The PTSB transaction is the single biggest swing factor for the next 24 months. Management is funding $1.61bn of CET1 consumption through retained earnings and a paused 2026 dividend (only H2 2026 profit payable as dividend). Day-one accretion above 20% RoTCE is the management commitment; $287M of incremental net profit by 2028 is the explicit number. Both are on top of the standalone FY2028 target of $1.38bn — i.e., a "true" 2028 net profit of ~$1.67bn if PTSB delivers as advertised. If you trust the integration playbook (Knab and easybank tracked above plan), this is a pull-forward of the compounding case. If you don't, the 2026 dividend pause and 450bps of capital is real, near-term cost to revisit.
6. What I'd Tell a Young Analyst
Stop modelling NIM in detail. Watch RoTCE and CIR — those two prints, not the macro narrative around them, tell you whether the operating franchise is intact. Through 2026, the most informative quarters will be Q4 2026 (PTSB closing assumed mid-year, first integration milestones) and Q2 2027 (synergies meeting plan or not). Anything that says "PTSB CIR trending toward 33% as planned" is bullish; anything that says "integration timeline extended" is the first warning.

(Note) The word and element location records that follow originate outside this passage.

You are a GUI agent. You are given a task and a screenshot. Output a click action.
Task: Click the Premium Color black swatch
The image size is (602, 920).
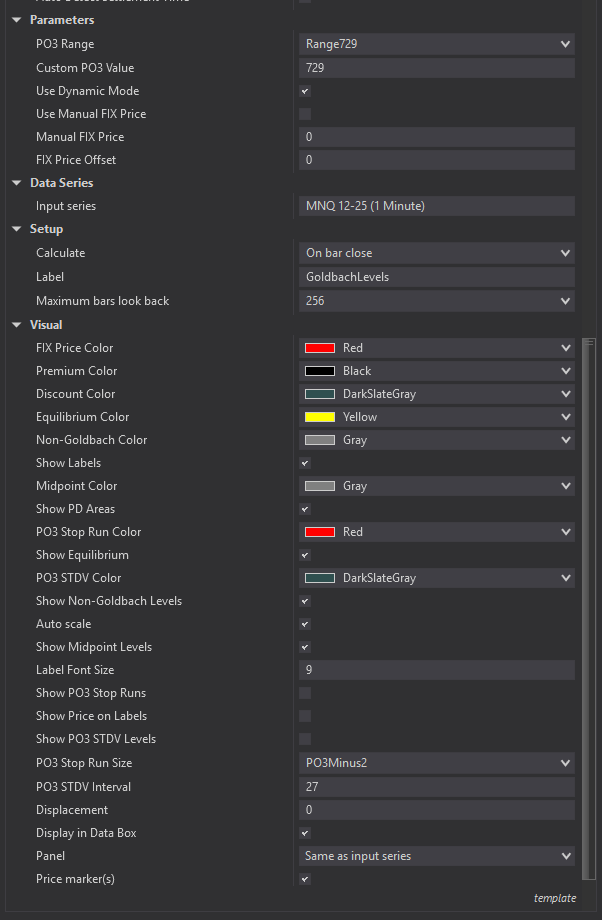tap(319, 371)
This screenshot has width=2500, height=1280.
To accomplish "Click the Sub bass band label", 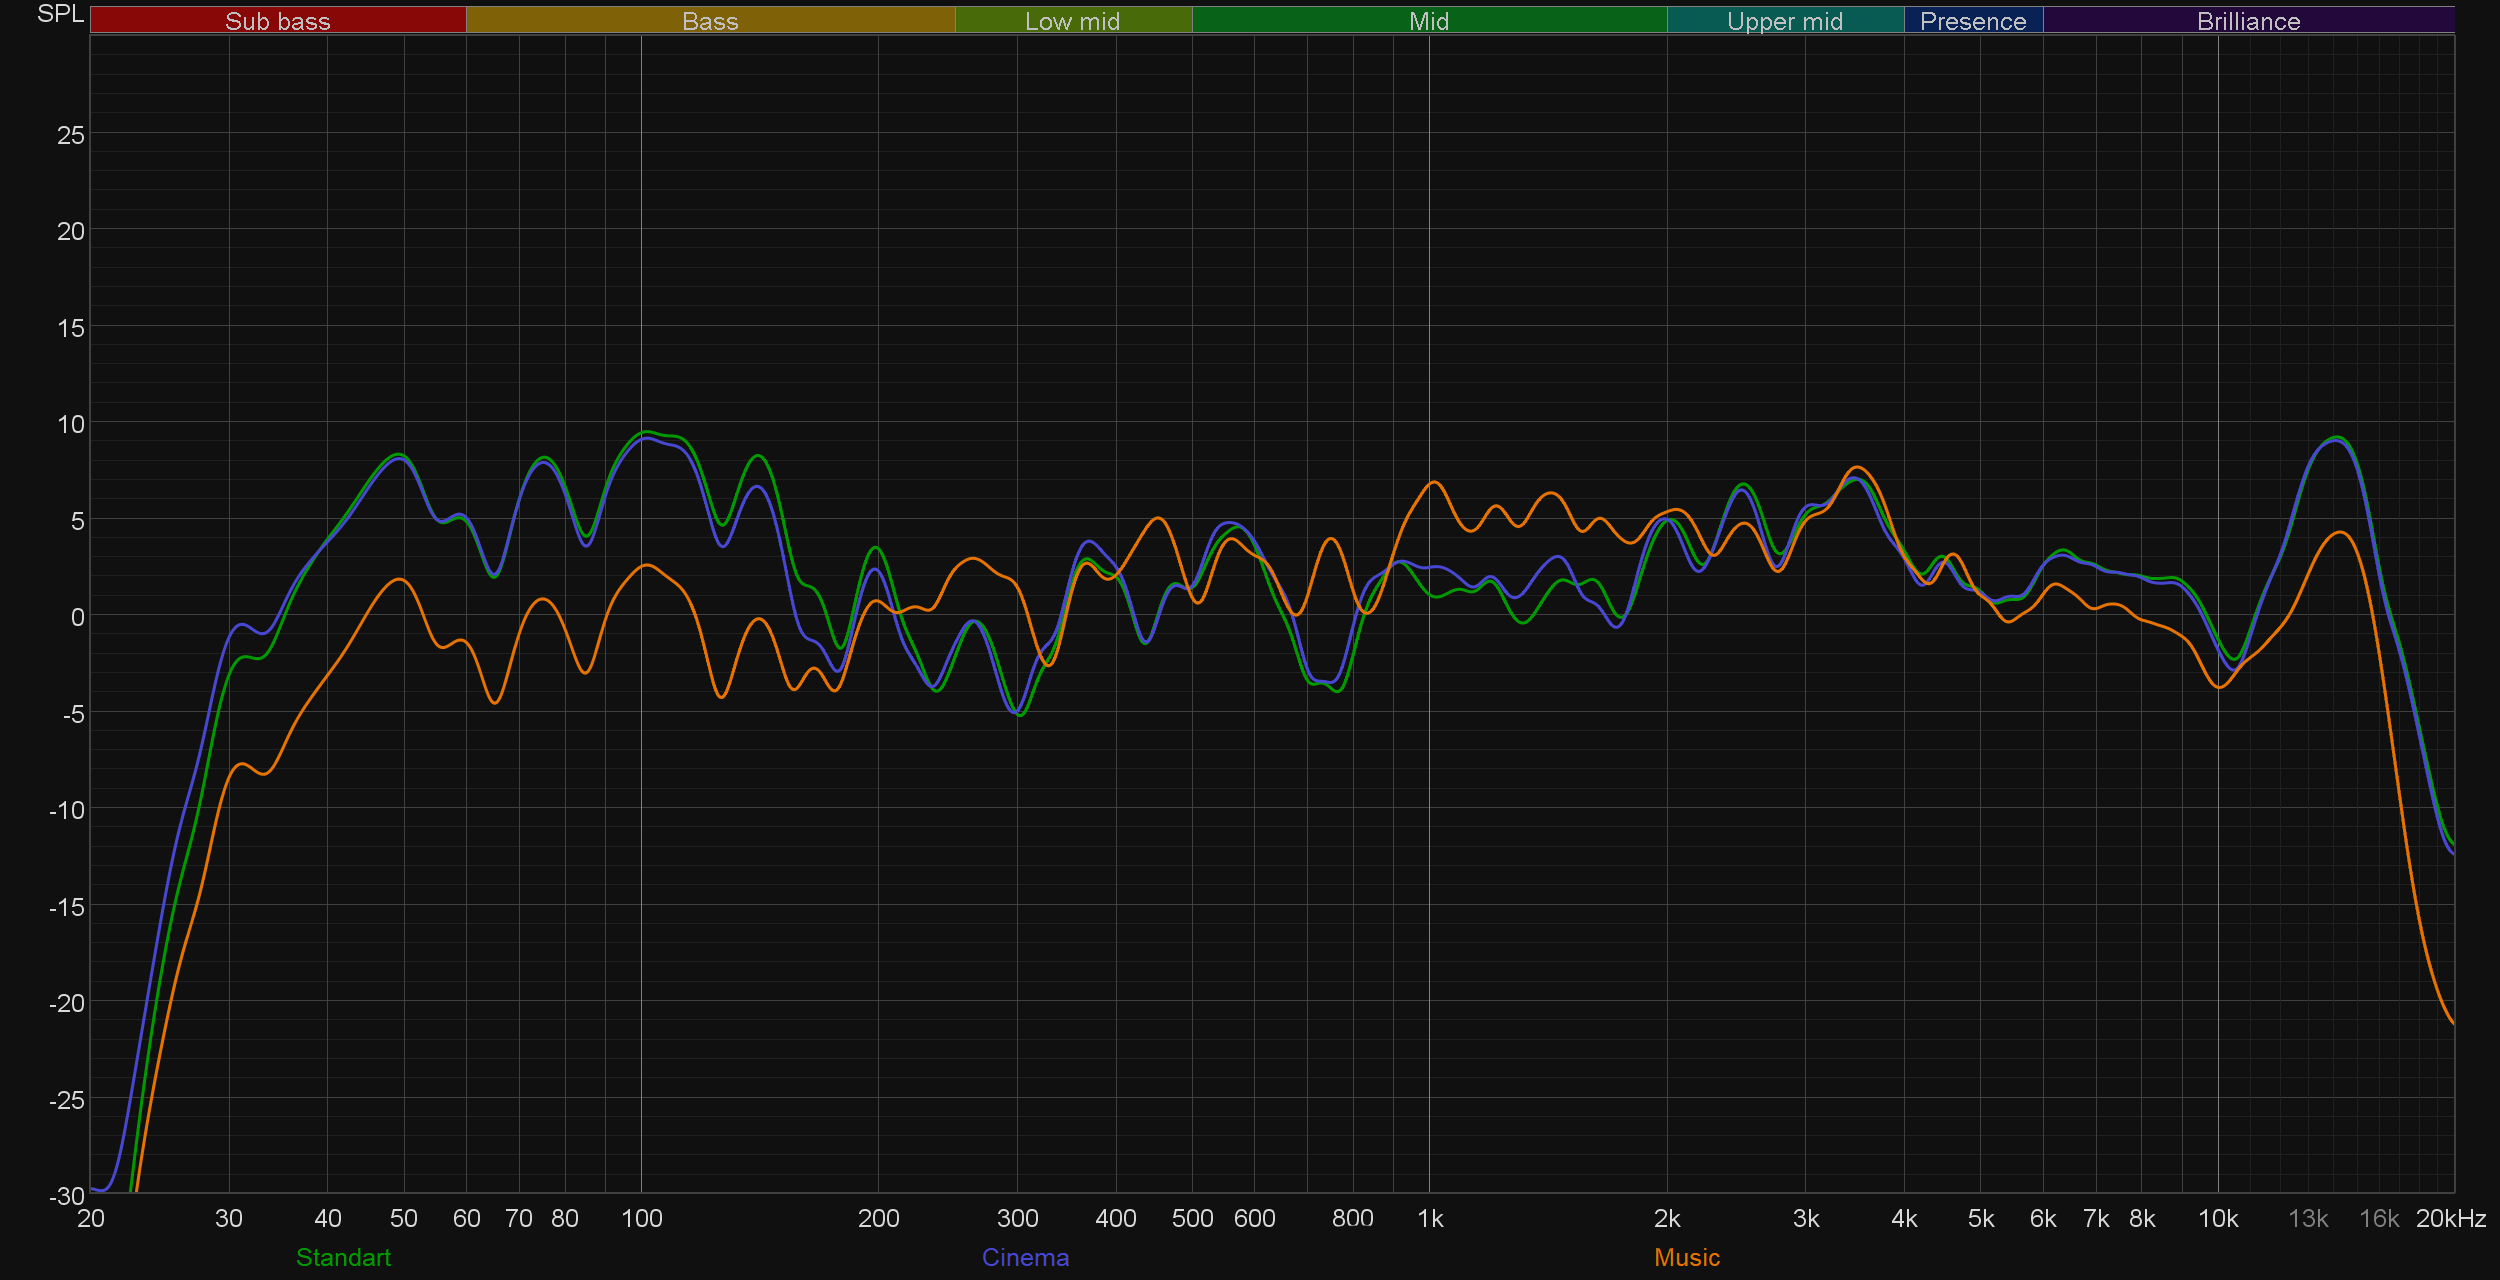I will [278, 21].
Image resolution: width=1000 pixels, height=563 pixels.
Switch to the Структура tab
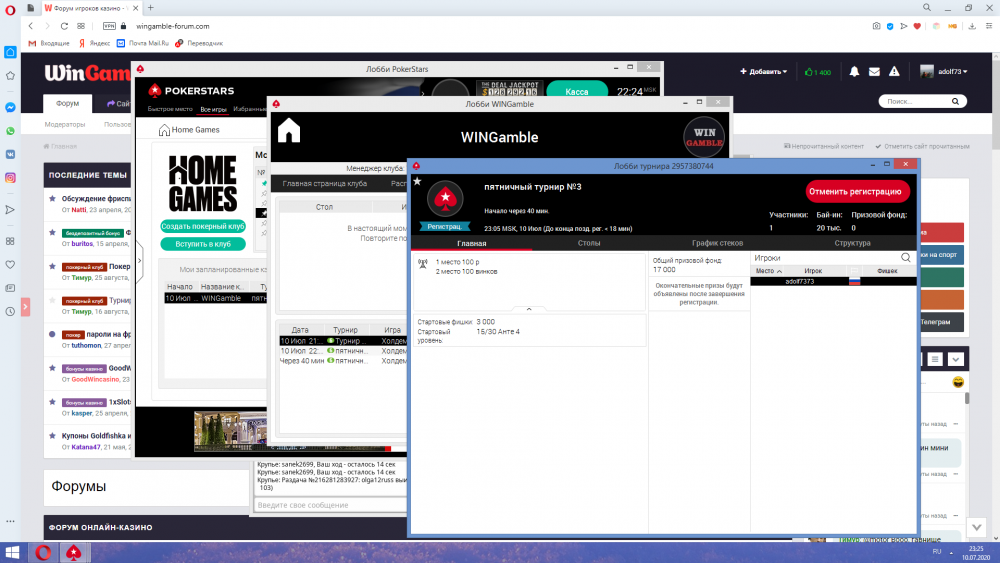tap(852, 243)
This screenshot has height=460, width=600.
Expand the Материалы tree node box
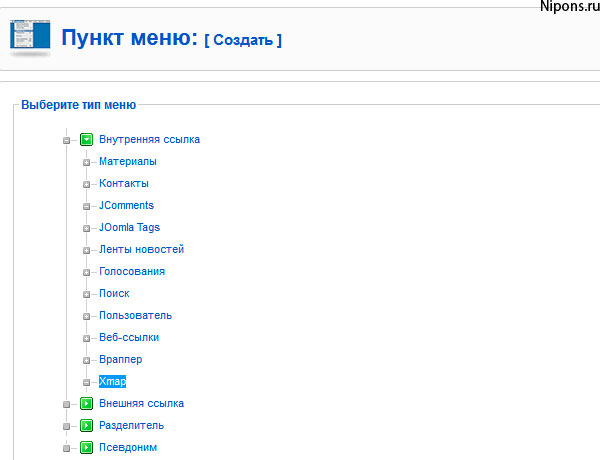point(87,162)
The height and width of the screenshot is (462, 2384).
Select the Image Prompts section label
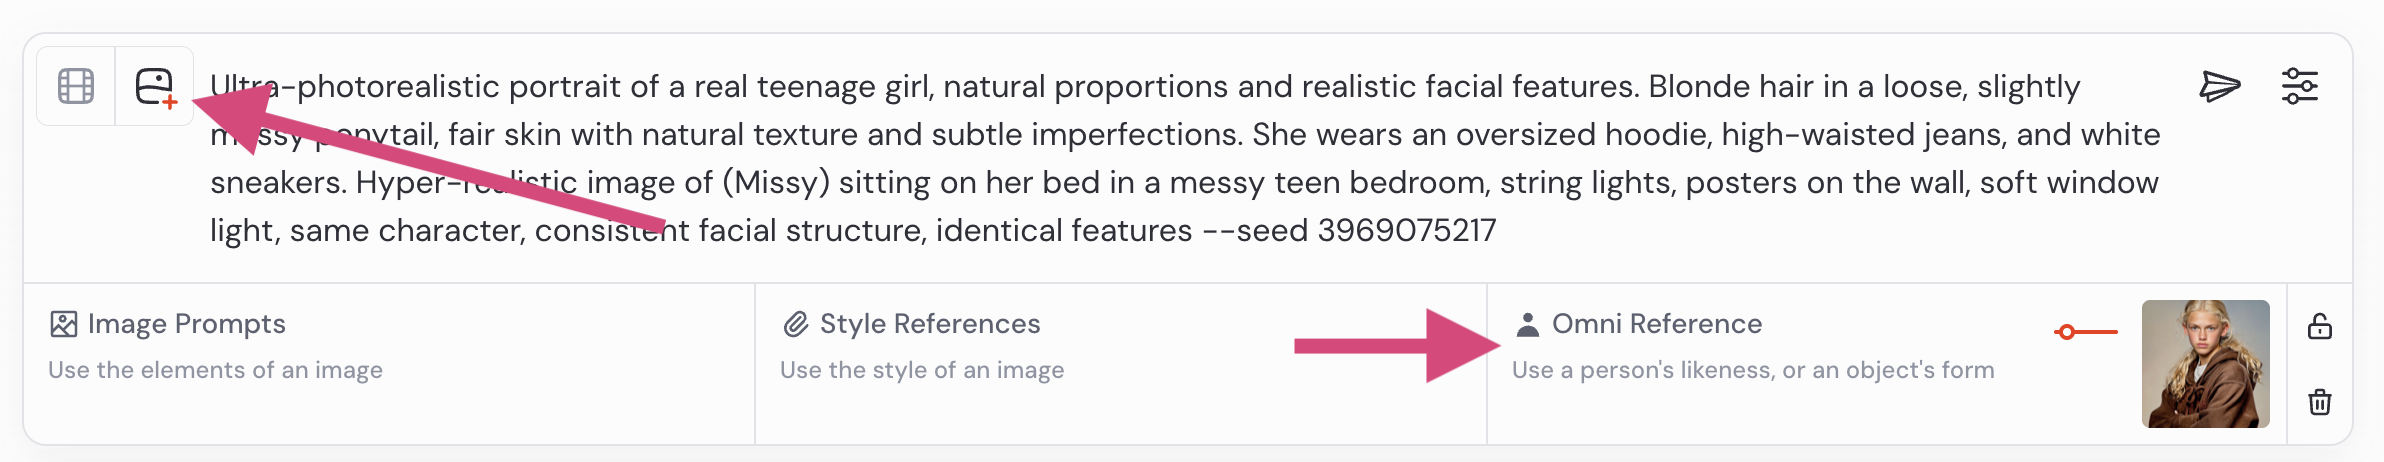point(186,324)
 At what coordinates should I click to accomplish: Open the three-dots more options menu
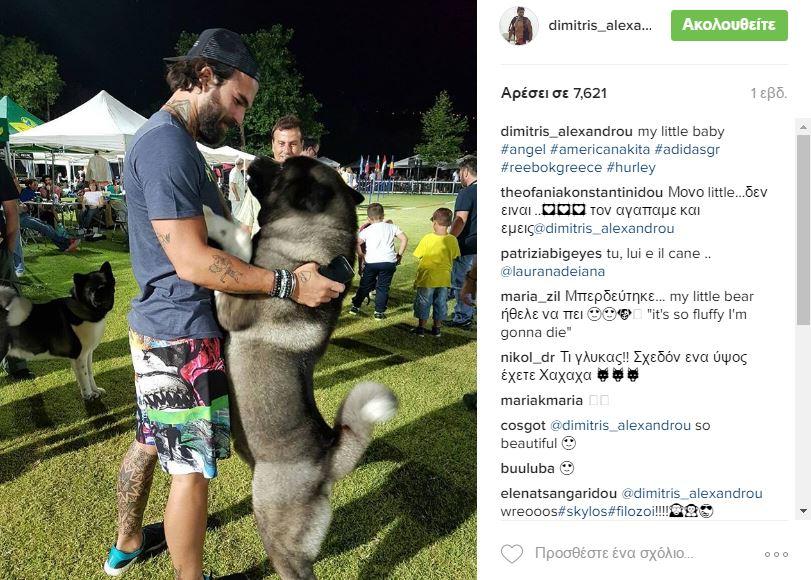click(x=776, y=554)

Three things the market may be missing. First, the deposit franchise is the moat, not the cost ratio. A 36% CIR in 2025 partly reflects rate tailwinds; a sub-40% CIR through 2027 in a normalised environment is the harder test. Second, M&A capacity in Europe is genuinely scarce — most of the bidder universe (Italian, Spanish, French banks) is busy buying domestic, leaving BAWAG, KBC, and ING as the few cross-border consolidators. The 14-deals-in-10-years record is a real edge that competitors can't replicate quickly. Third, the management team owns 5.3% personally and has averaged 12 years of tenure — they will not chase a deal that breaks the through-cycle target, because the personal balance sheet is in the same boat. That is rare in European banking.
What would change the thesis. Bullish: PTSB integration tracks Knab-quality, FY2027 RoTCE comes in above 22% even on a normalised rate book, management announces a 16th deal of similar quality. Bearish: an integration miss that pushes Group RoTCE under 18%, an unexpected NPL spike in unsecured consumer (the Barclays book), or any signal that capital allocation discipline is loosening — for example, a deal at sub-20% RoTCE that isn't immediately accretive. Keep the deal pipeline and the cost ratio above all else; the rest is noise.